Area minimizing hypersurfaces modulo $p$: a geometric free-boundary problem
Camillo De Lellis, Jonas Hirsch, Andrea Marchese, Luca Spolaor, Salvatore Stuvard
TL;DR
This work develops a comprehensive geometric measure theory framework for area minimizing currents modulo $p$ in complete $C^2$ ambient manifolds, addressing both odd and even moduli and uncovering a robust free-boundary-type structure for the singular set.The core method combines a quantitative tangent-cone decay theory (in the spirit of Leon Simon) with graphical multigraph parametrizations, a linear-selection/binding-function mechanism to handle multiplicities up to $\lfloor p/2\rfloor$, and Scott-style No-hole and spine-estimates to control the singular set along the spine of key cones.For odd $p$, the singular set away from the boundary is locally a union of smooth minimal hypersurfaces meeting along a $C^{1,\alpha}$ free boundary, with the remaining singular set countably $(m-2)$-rectifiable and locally finite in $\mathcal{H}^{m-2}$; for even $p$ the results are local near points whose tangent cones have an $(m-1)$-dimensional spine, with a precise description of the tangent-cone structure and decay toward a reference cone.A key novelty is extending Simon's multiplicity-one cylindrical-tangent-cone framework to higher multiplicities in the mod($p$) setting, addressing the new challenges posed by the presence of multiple sheets and spine structures, and thereby providing optimal, sharp regularity conclusions for the interior singular set.
Abstract
We consider area minimizing $m$-dimensional currents $\mathrm{mod}(p)$ in complete $C^2$ Riemannian manifolds $Σ$ of dimension $m+1$. For odd moduli we prove that, away from a closed rectifiable set of codimension $2$, the current in question is, locally, the union of finitely many smooth minimal hypersurfaces coming together at a common $C^{1,α}$ boundary of dimension $m-1$, and the result is optimal.

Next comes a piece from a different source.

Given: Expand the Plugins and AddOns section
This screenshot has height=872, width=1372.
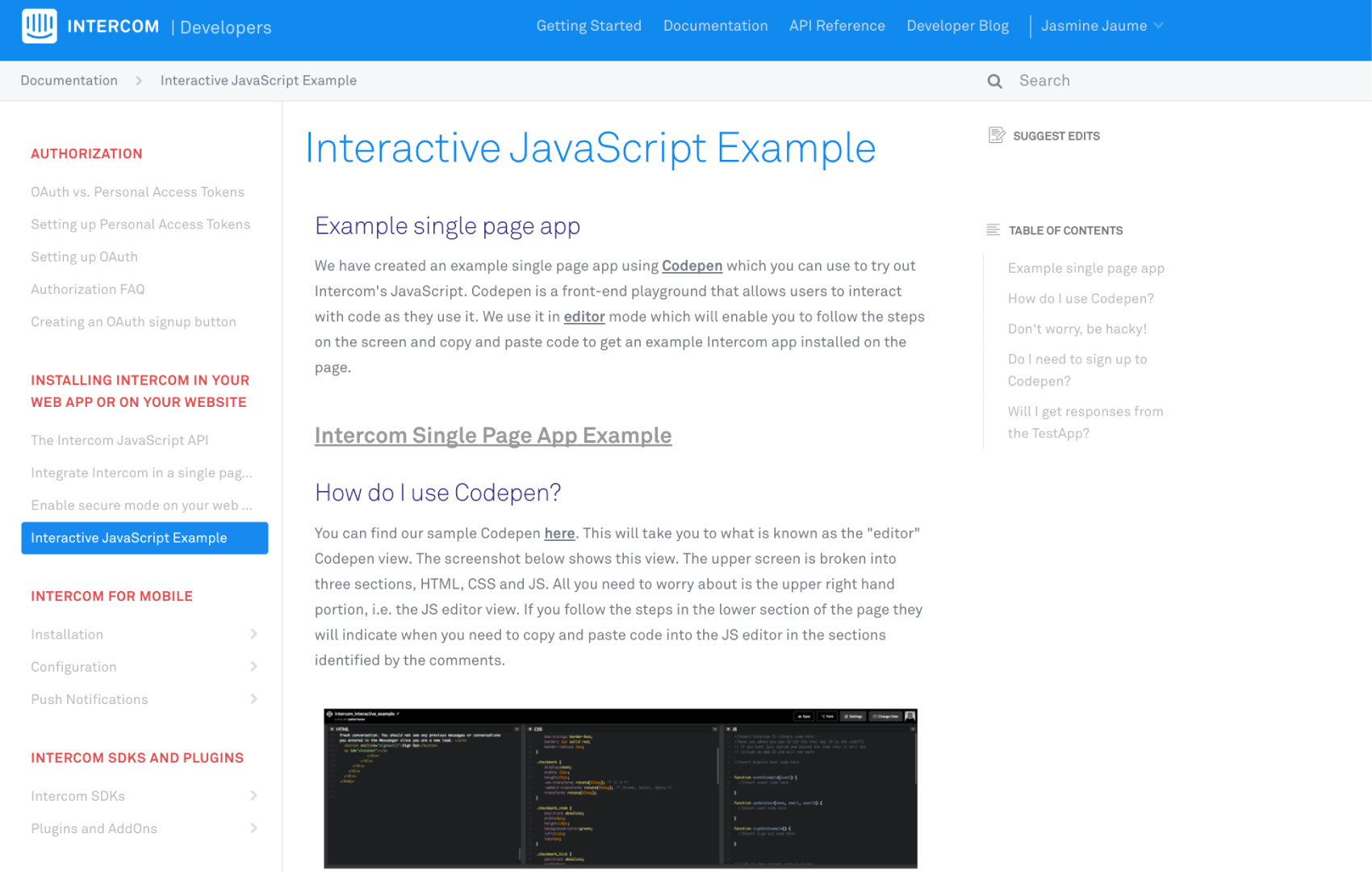Looking at the screenshot, I should [254, 828].
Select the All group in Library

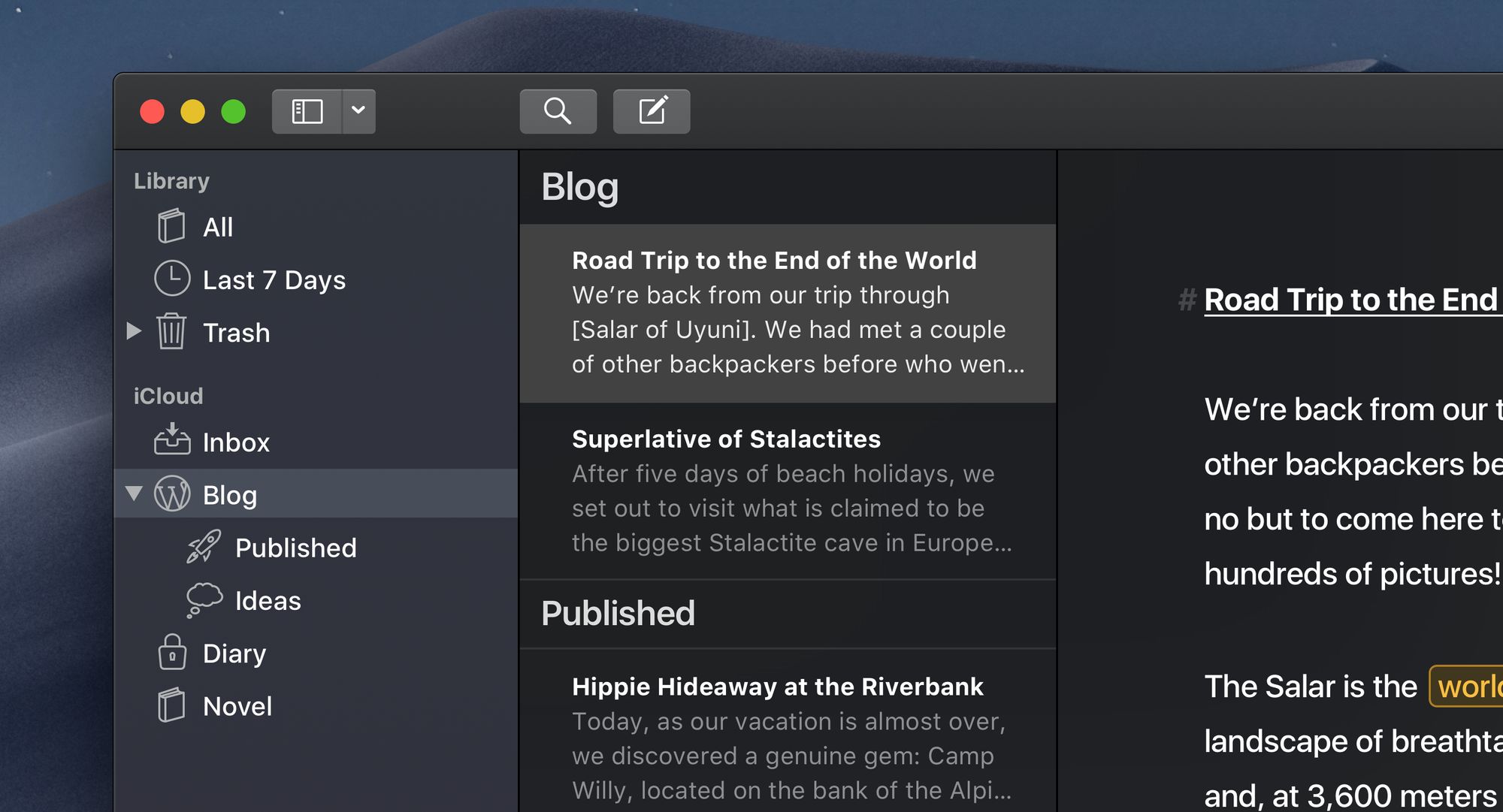click(x=217, y=226)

For even $p$ such structure holds in a neighborhood of any point where at least one tangent cone has $(m-1)$-dimensional spine. These structural results are indeed the byproduct of a theorem that proves (for any modulus) uniqueness and decay towards such tangent cones. The underlying strategy of the proof is inspired by the techniques developed by Leon Simon in "Cylindrical tangent cones and the singular set of minimal submanifolds" (J. Diff. Geom. 1993) in a class of multiplicity one stationary varifolds. The major difficulty in our setting is produced by the fact that the cones and surfaces under investigation have arbitrary multiplicities ranging from $1$ to $\lfloor \frac{p}{2}\rfloor$.